ICM CEO Stuart Lawley told DI that a list of 68 .porn/.adult names (34 strings in each of the two gTLDs) have been brought back into the registry’s portfolio.
Only nine had been registered in the less than 24 hours the names were in the available pool, he said.
Lawley said it was his own personal fault for not sending the reserved list to back-end provider Afilias.

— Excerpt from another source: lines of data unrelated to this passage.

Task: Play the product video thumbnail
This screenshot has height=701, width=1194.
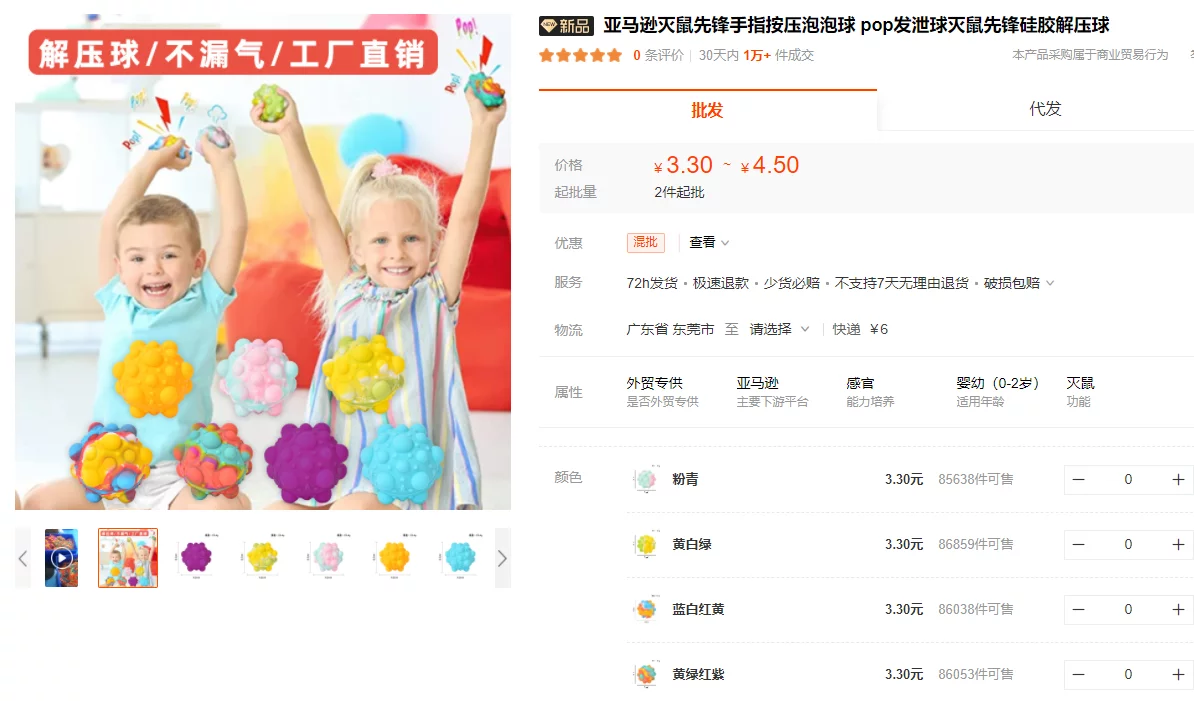Action: click(x=62, y=558)
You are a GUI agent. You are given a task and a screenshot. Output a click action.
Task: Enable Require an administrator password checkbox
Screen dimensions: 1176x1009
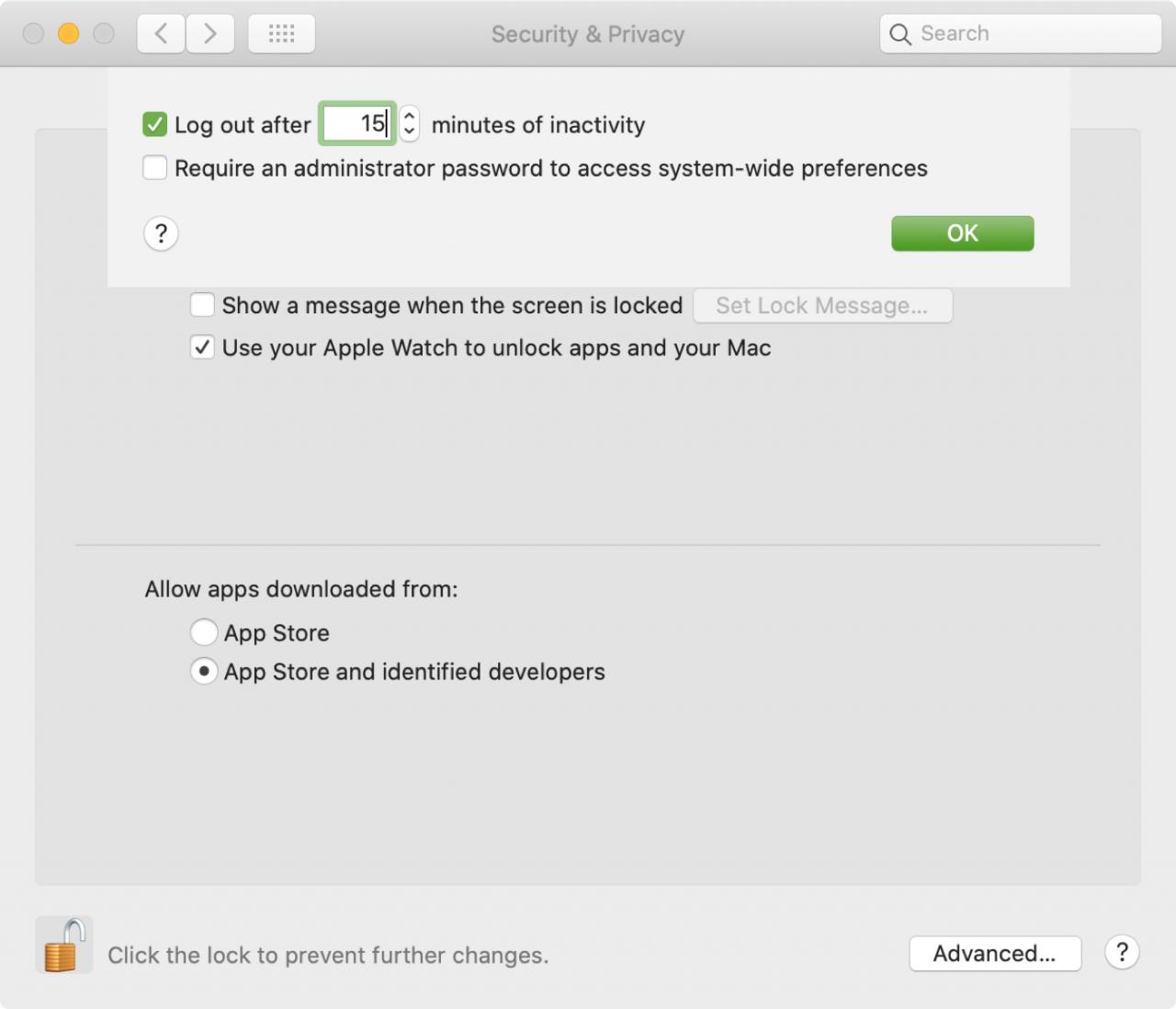pyautogui.click(x=154, y=168)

The affected registrants have been offered a domain from ICM’s premium list up to the value of $2,500 for each of the names ICM took back, he said.
Only one registrant has so far declined the offer, Lawley said.
Konstantinos Zournas of OnlineDomain, who broke the news about ads.porn yesterday, identifies this former registrant as “James” and reported that he is taking legal advice.
This is not the first time that a registry has accidentally released reserved names into the pool, where they were subsequently snapped up by domainers.
In January, .CLUB Domains accidentally sold credit.club, a name it had planned to keep on its premium reserved list for $200,000, for $10.99.
In that case, .CLUB honored the purchase after the buyer agreed to develop the site, scoring many brownie points in the domain investor community.
Both .CLUB and ICM have terms in their agreements allowing domains accidentally released to be recovered.
In ICM’s case, the names it accidentally released were not premiums, but rather domains that the registry plans to use as part of its own business — not to be sold at any price.
It used buy.xxx as a cornerstone of its .xxx marketing, for example, and it plans to use buy.porn and buy.adult for the exact same purpose.